This project is dedicated to the Teaching and Learning of Arabic in Early Modern Europe. In a number of events, publications and online-documentations we are discussing and presenting the European discovery of the Arabic language. The project is based at the Warburg Institute, London, and is lead by Professor Charles Burnett, Dr Jan Loop and Dr Nuria Martínez de Castilla Muñoz.
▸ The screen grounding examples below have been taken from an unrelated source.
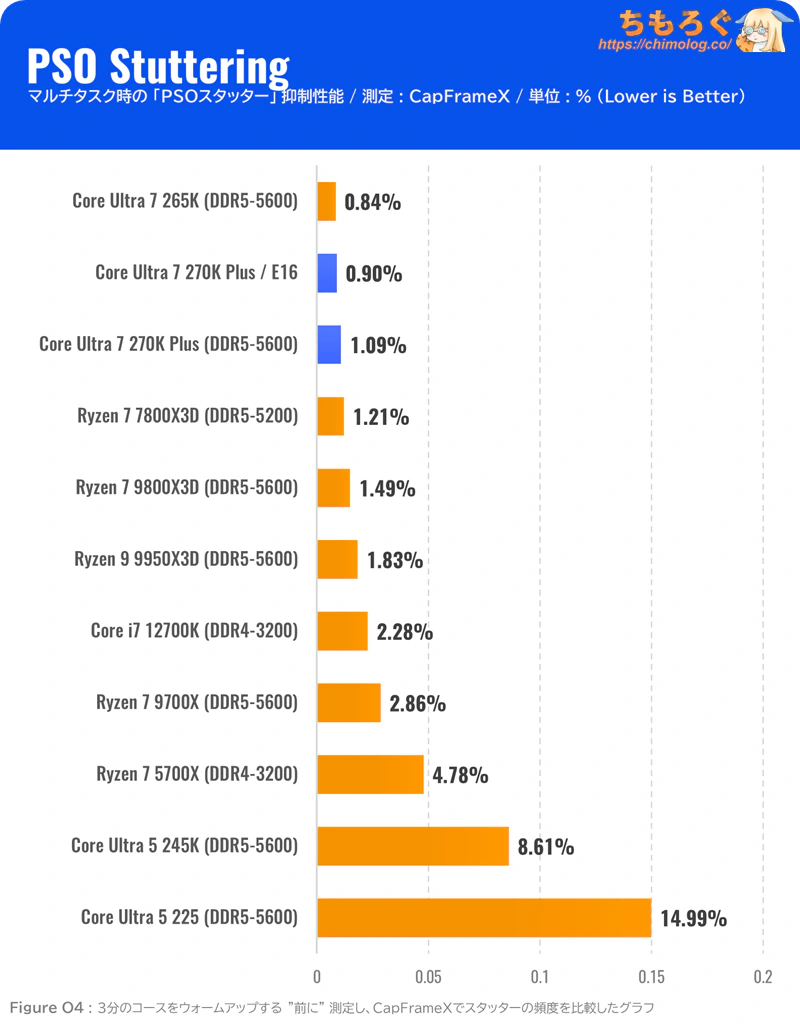Select the Ryzen 9 9950X3D bar
The height and width of the screenshot is (1030, 800).
pyautogui.click(x=337, y=560)
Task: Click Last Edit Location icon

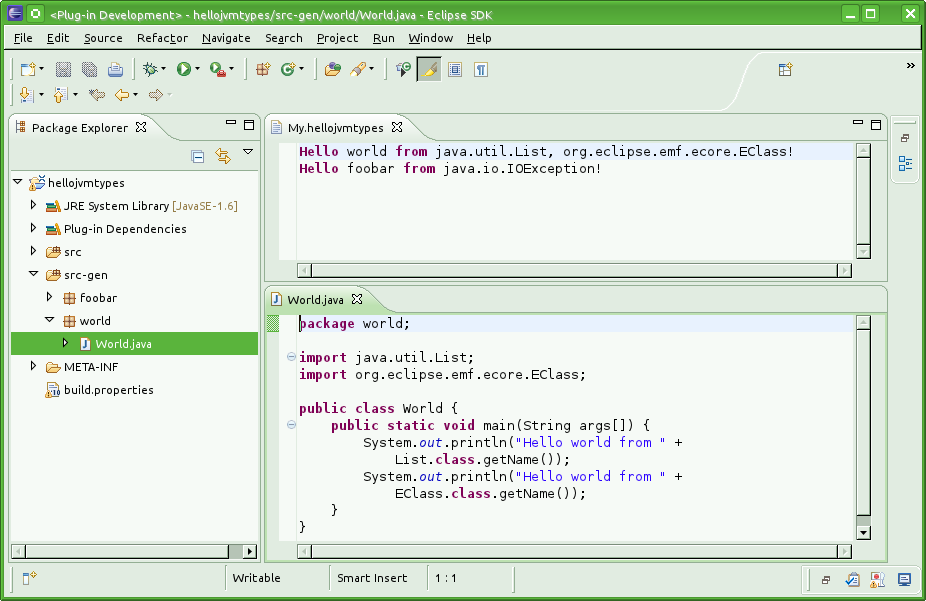Action: click(x=97, y=95)
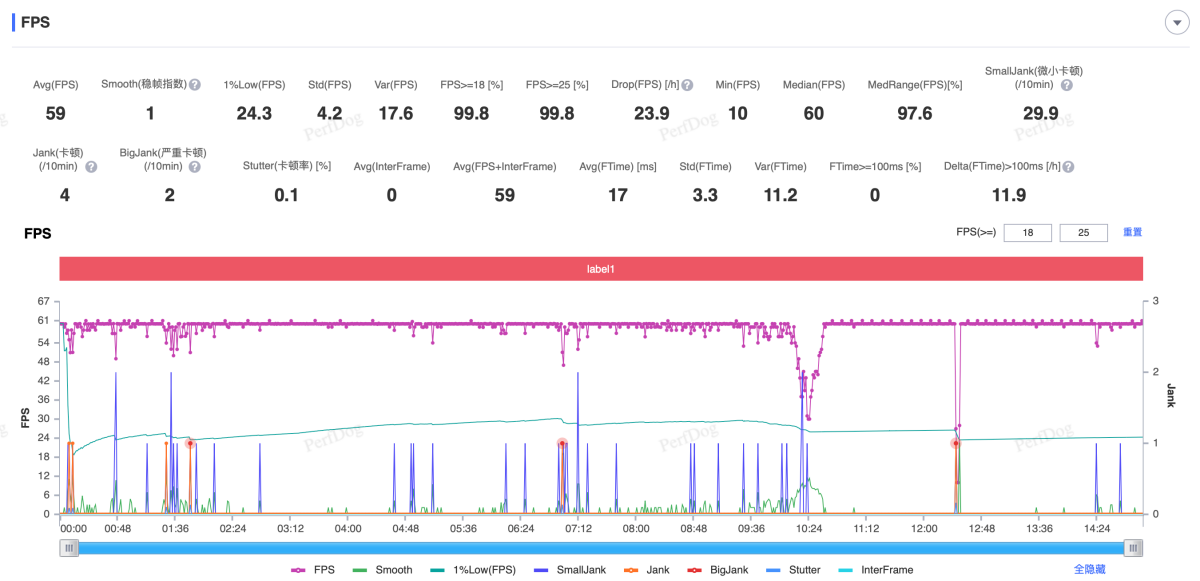Show help for BigJank(严重卡顿) metric
The image size is (1200, 581).
194,167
At the centre of this individual project is our repository and the historical map of Arabic teachers in early modern Europe. The repository is developed together with the Information Services at the University of Kent and with the Centre for the History of Arabic Studies in Europe (CHASE) at the Warburg Institute. Dr Berthold Kress (The Warburg Institute, London) and Dr Nuria Martínez de Castilla Muñoz are responsible for the setting up and the populating of the database

Arabic Teacher Repository

The database gives information about academic and private teachers of Arabic in early modern Europe. The entries give name and life dates of the teachers, details about institutions where they learned and thaught Arabic, names and dates of students, and details of publications and bibliographical information. The Arabic Teacher Repository is linked with an interactive map that illustrates the spread of Arabic studies in early modern Europe.

Symposium and Book

On Saturday, 16 November, the conference on ‘The Learning and Teaching of Arabic in Early Modern Europe’ was held at the National Museum of Antiquities, Leiden. Speakers were Arnoud Vrolijk, Asaph Ben-Tov, Alexander Bevilacqua, Aurélien Girard, Mercedes García Arenal, and Mordechai Feingold, with an introduction and conclusion by Jan Loop. The publication of a comprehensive monograph on the topic is also in preparation

Exhibition and Catalogue

The conference on the Learning and Teaching of Arabic was complementing and supplementing an exhibition at the Leiden Museum of Antiquities (5 September 2013 to 2 March, 2014). The exhibition Voortrefflelijk en Waardig. 400 jaar Arabische Studies in Nederland as curated by Dr Arnoud Vrolijk and Dr Richard van Leeuwen. They also wrote a beautiful catalogue to the exhibition.